• [Work to be completed]:
Repeat exactly, and nothing more, the lines from the one that includes "The height and width of the screenshot is (1681, 2068)." through the final line of the entries; skip the pictures.

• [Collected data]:
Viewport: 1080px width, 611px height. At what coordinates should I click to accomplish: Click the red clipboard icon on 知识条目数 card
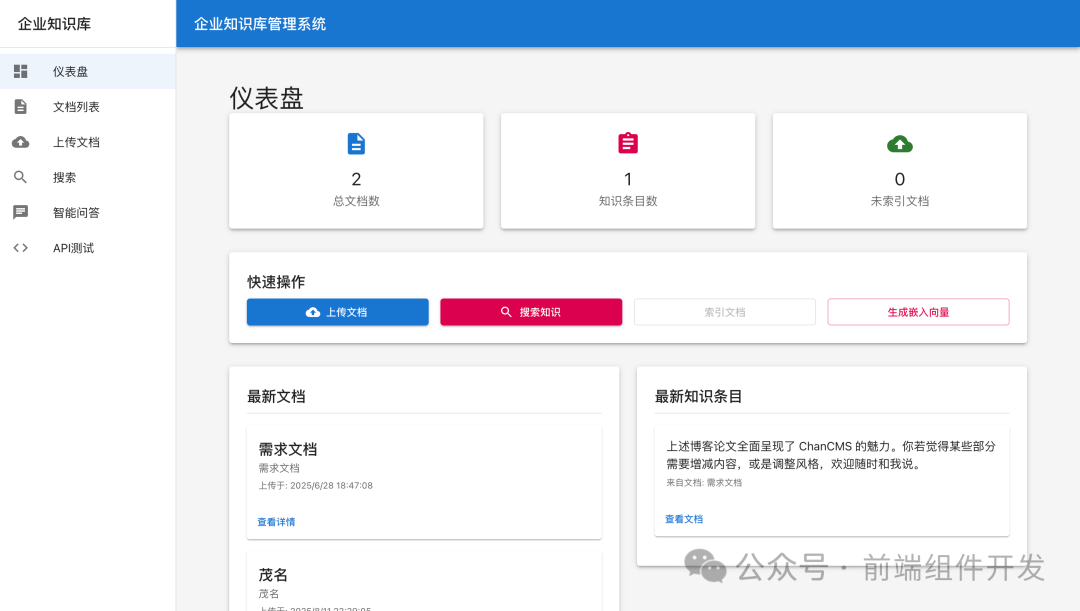tap(627, 143)
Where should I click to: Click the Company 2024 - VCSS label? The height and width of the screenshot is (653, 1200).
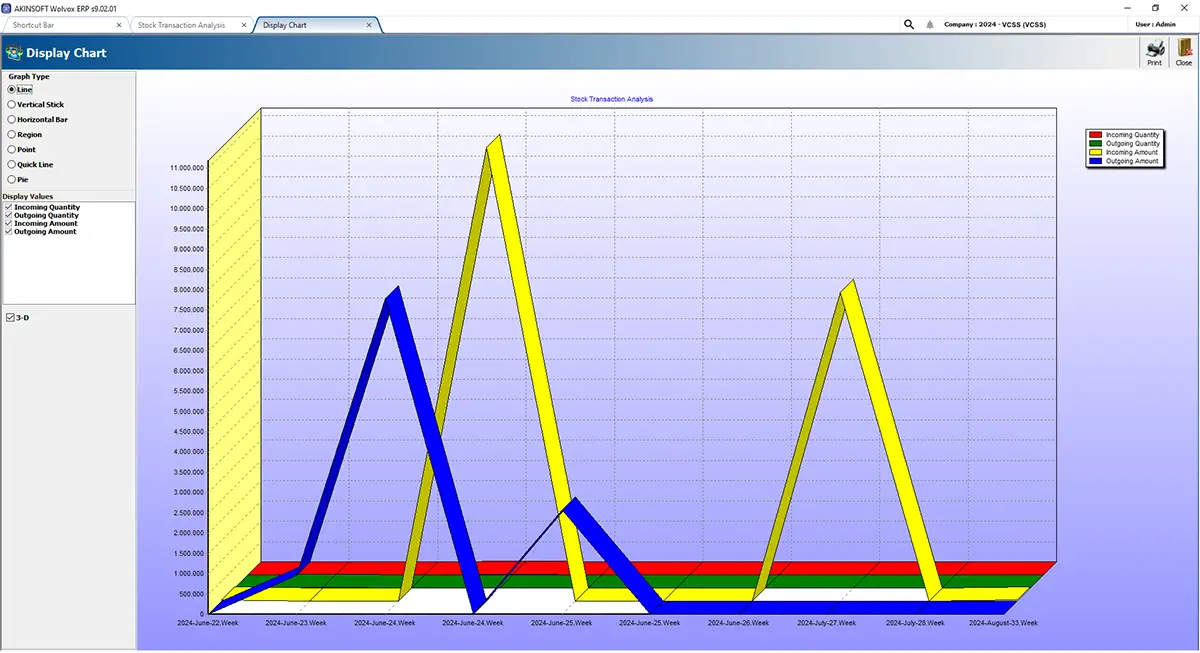coord(995,24)
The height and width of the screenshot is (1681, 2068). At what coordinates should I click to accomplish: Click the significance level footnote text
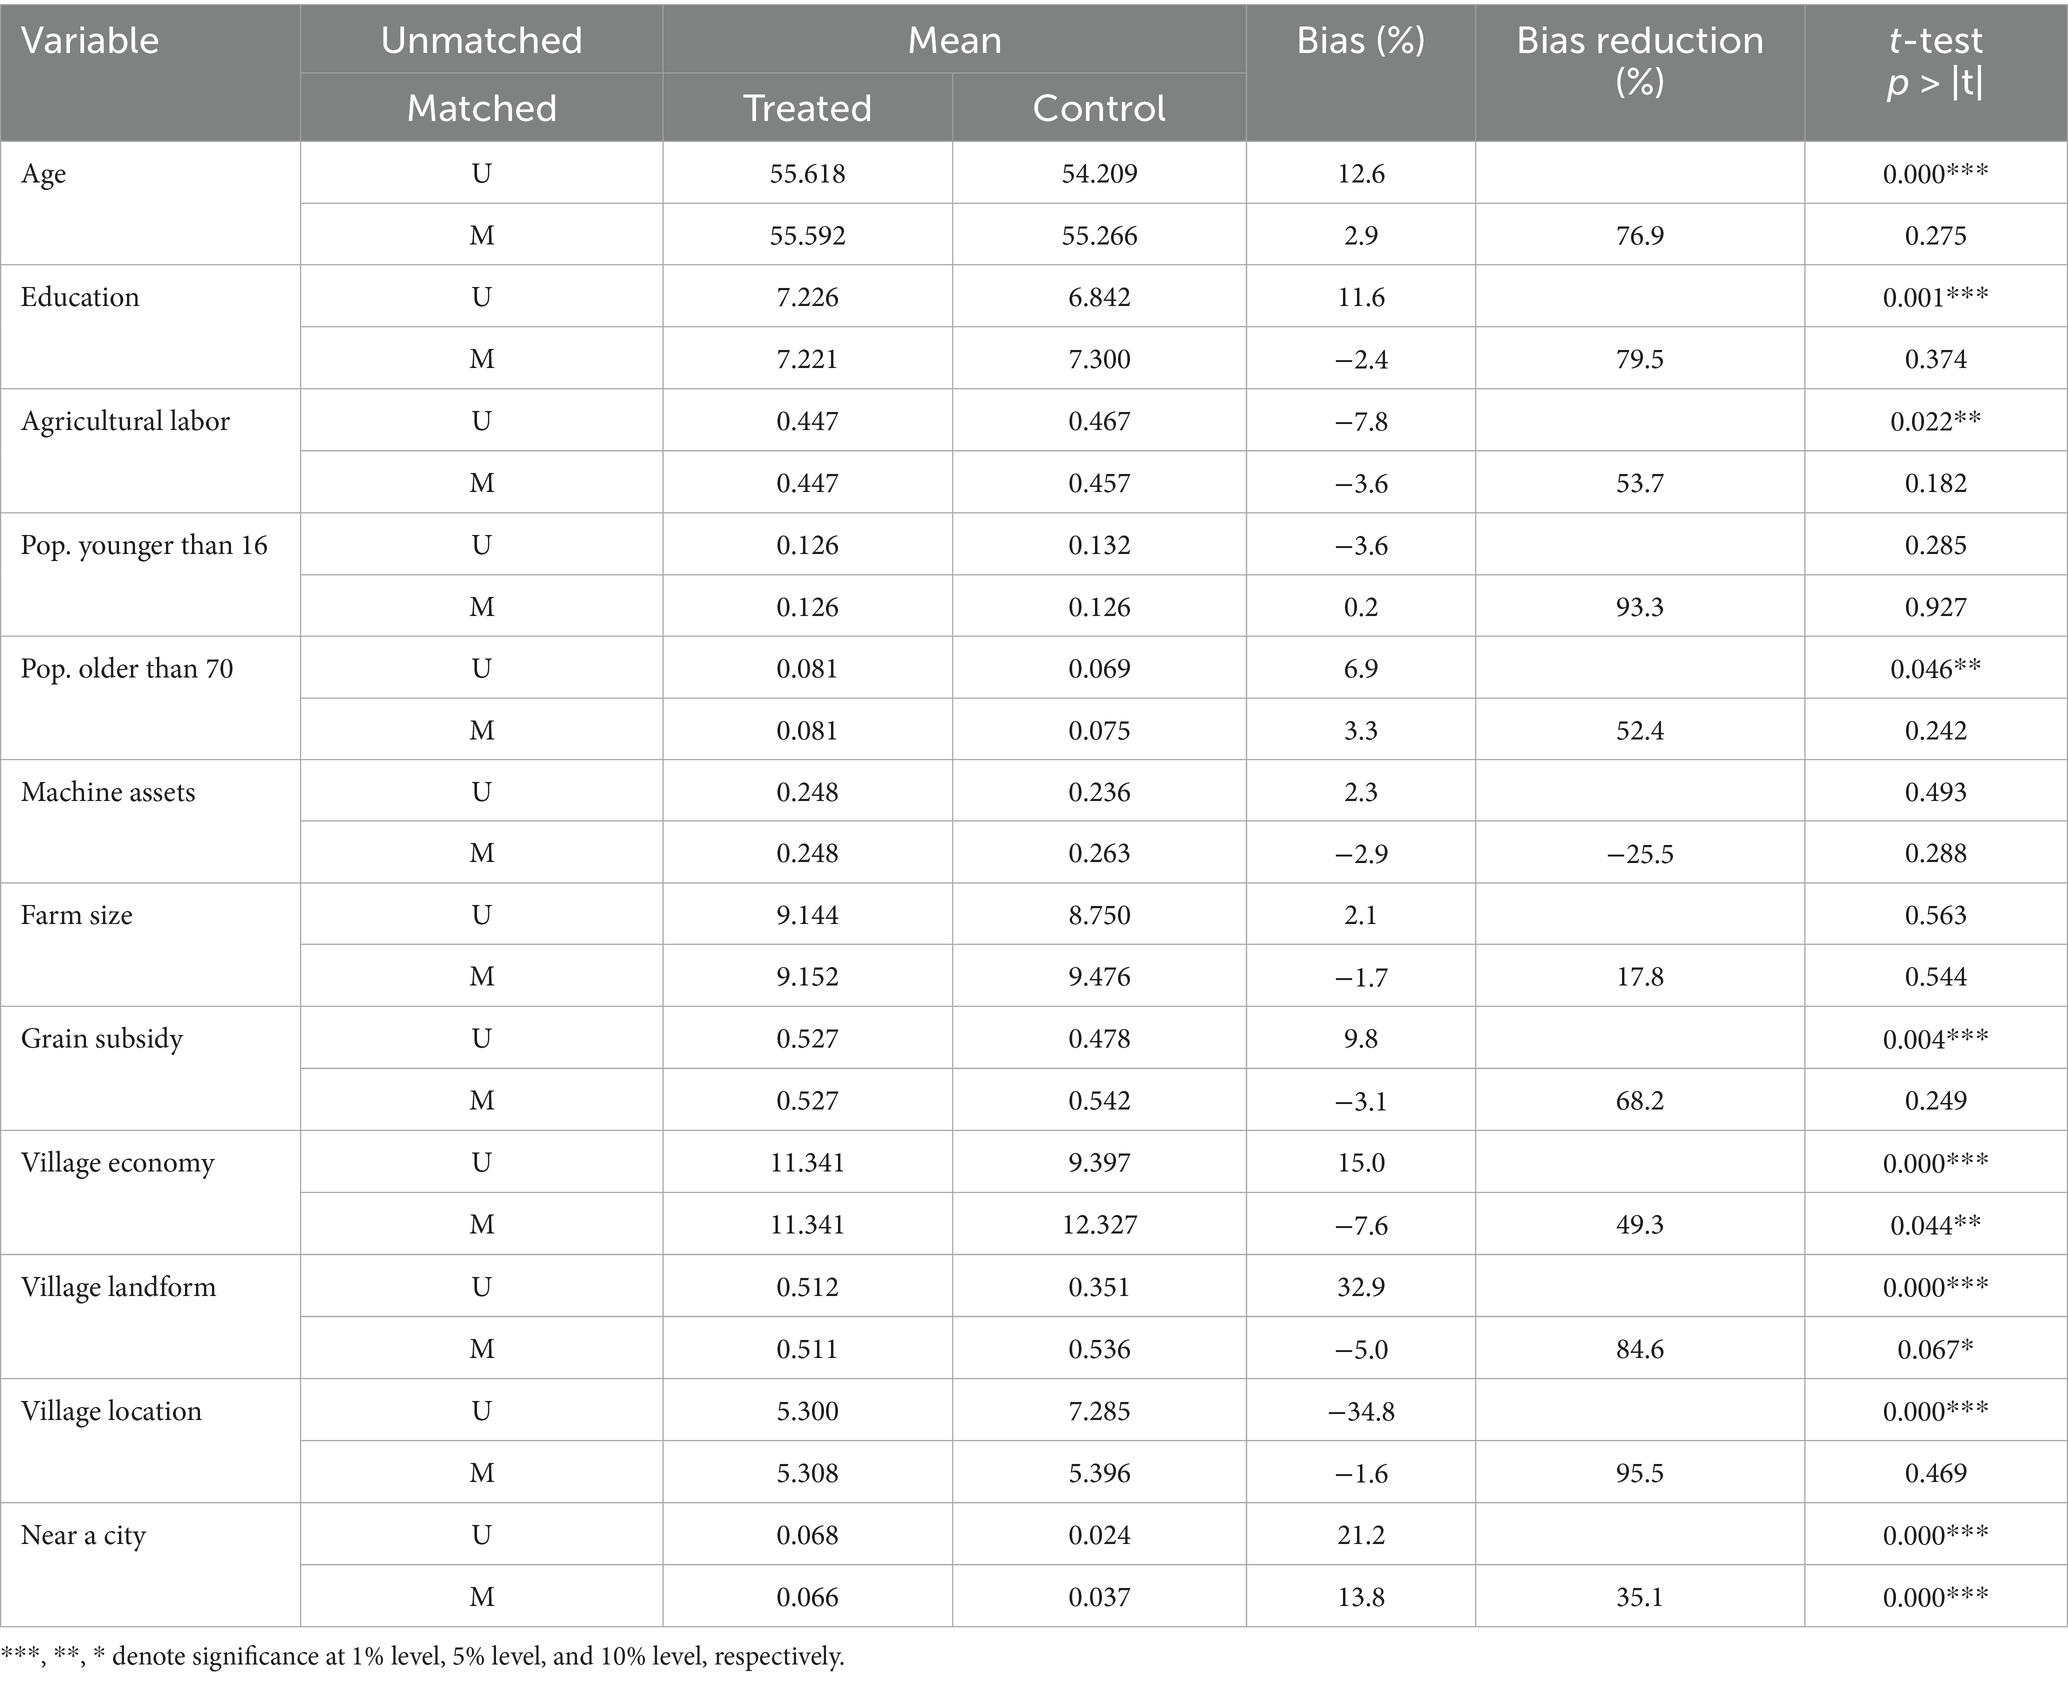pyautogui.click(x=423, y=1656)
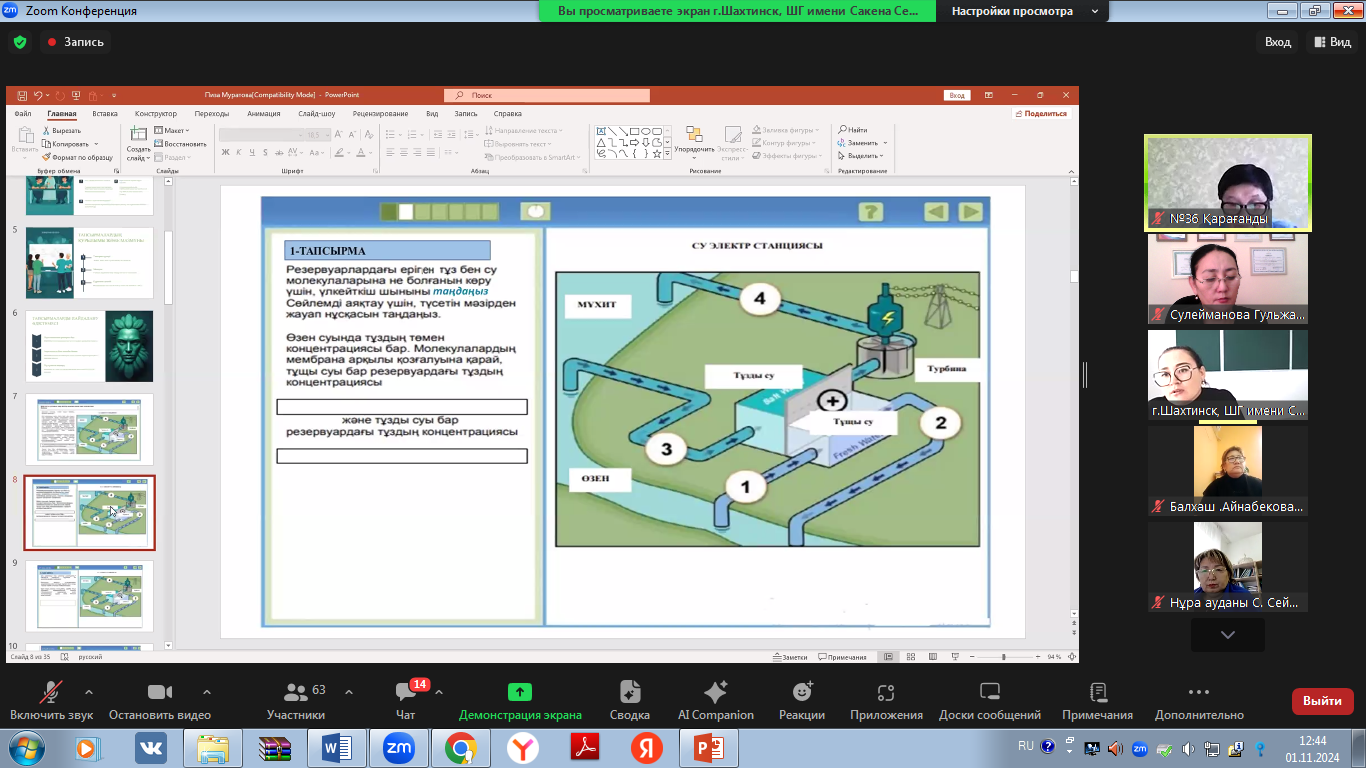Open the Notes (Примечания) icon

click(x=1097, y=700)
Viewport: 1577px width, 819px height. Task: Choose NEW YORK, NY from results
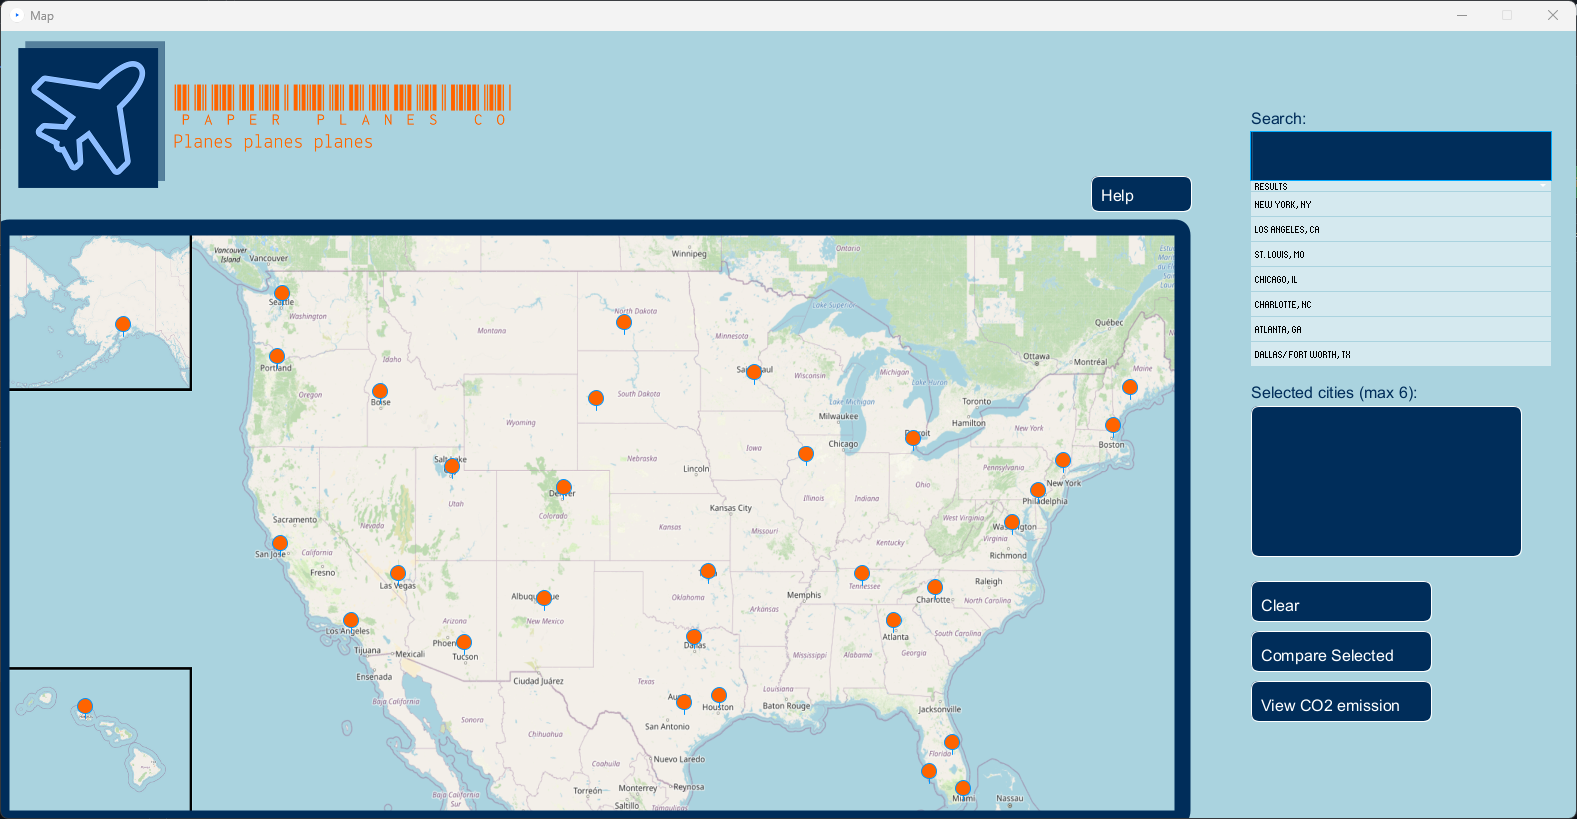(1400, 205)
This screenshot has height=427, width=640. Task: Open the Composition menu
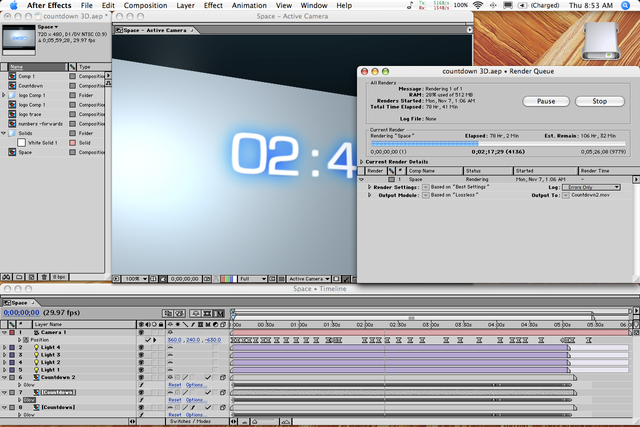point(145,6)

• [Answer space]:
The height and width of the screenshot is (1681, 2068). At what coordinates should I click to accomplish: Click the significance level footnote text
pyautogui.click(x=423, y=1656)
Open the Notes (Примечания) icon

click(x=1097, y=700)
Viewport: 1577px width, 819px height. Task: Choose NEW YORK, NY from results
(1400, 205)
This screenshot has height=427, width=640. Task: Open the Composition menu
point(145,6)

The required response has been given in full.